Talking Points: Bruins bounce back
Tim Schaller was a hard-working cog on a versatile, deep team that really took the Minnesota Wild by storm on Monday night, and he finished with the first multi-point game of his NHL career. Schaller created the B’s third goal when he powered down the left wing, dangled through Nino Niederreiter and then fired a shot on net before both Danton Heinen and finally Sean Kuraly converged on the rebounds. All of the hard work rewarded Schaller with the empty net goal in the final minute for his third goal of the season and continued a really strong start to the year for the hard-charging energy forward. Schaller finished with a team-high five shots on net, the two points, a plus-2 and a couple of hits in 13:42 of ice time. It was clear that Schaller had his good skating legs all night, and he used them to good advantage.
It was definitely a tough night for Devan Dubnyk as he watched a deflection off Ryan Suter beat him early in the game, and then allowed a knuckling wrist shot from Frank Vatrano beat him from way downtown in the offensive zone. The third and fourth goals allowed were a little more understandable, but it was pretty clear that Dubnyk didn’t have his “A” game. In all Dubnyk allowed four goals on 24 shots in the first two periods before getting pulled by Wild coach Bruce Boudreau, and really didn’t look like the same stud No. 1 goalie that he’s been the last couple of years in Minnesota. Everybody has their off nights, of course, but Dubnyk has been pretty average with a 2.81 goals against average and a .913 save percentage entering tonight’s action.

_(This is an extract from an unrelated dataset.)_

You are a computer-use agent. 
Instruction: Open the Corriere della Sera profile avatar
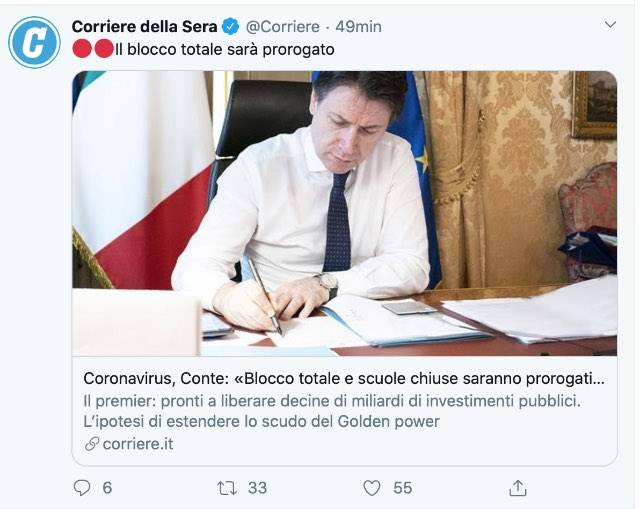34,42

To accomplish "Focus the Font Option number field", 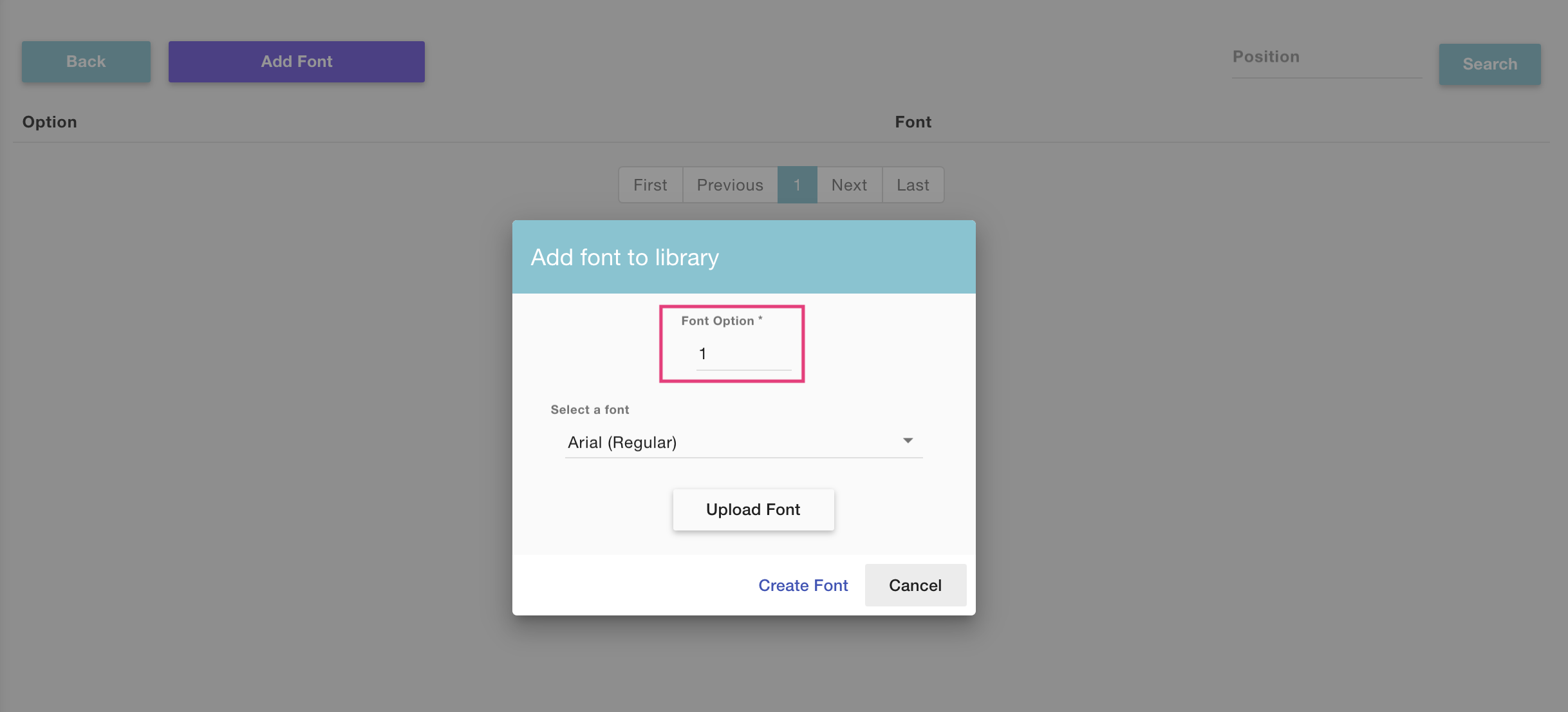I will pyautogui.click(x=743, y=354).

The Bruins gave up the first goal of the game, and that could have been a feel-bad moment given that they were down Brad Marchand amid so many other injuries early in the season. Instead, the Bruins jumped right off the mat and scored four unanswered goals in the first and second period while also outshooting the Wild by a 15-4 margin. Bruce Cassidy called that second period vs. Minnesota “the best period of the season," and that allowed them to coast a little bit in the third en route to the victory. The Bruins have been good and bad in spurts thus far this season, and the middle 30 minutes of this was very, very good for the Black and Gold.

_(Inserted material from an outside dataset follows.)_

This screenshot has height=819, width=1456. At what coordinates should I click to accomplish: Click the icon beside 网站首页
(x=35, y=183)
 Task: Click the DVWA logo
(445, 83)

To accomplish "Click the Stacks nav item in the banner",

Zdeno Chara was extremely solid for the Bruins clocking in for 25:48 of ice time, and finishing with a couple of assists and a plus-3 rating while also playing more than half the third period while protecting the lead. The Bruins captain didn’t have a shot on net, didn’t register a hit or block a shot, but simply played efficient shutdown defenseman work while also moving the puck quickly up the ice. It was his aggressive pass up the wing that caught Frank Vatrano in stride, and freed him to score Boston’s second goal that got them off and running with the lead. It wasn’t an iconic or trademark performance for Big Zee, but it was extremely solid all-around and exactly what the Bruins needed for the two points.
BY THE NUMBERS
2 – the first two assists of Jordan Szwarz’s NHL career arrived as a member of the Bruins after helping out on the goals for Jake DeBrusk and Frank Vatrano. Szwarz previously had four goals during his prior NHL stints, but it took until Monday night to get his first couple of helpers in The Show.
QUOTE TO NOTE
“You’re starting to see that personality of our hockey club that we are not going to be an easy out. We are going to keep ourselves in games, and work hard to get back in games. Some nights it’s going to work out, and some nights it’s not.” – Bruce Cassidy, after watching the Bruins overcome an early first-period deficit after battling back from being down in the previous games vs. Washington and Columbus as well.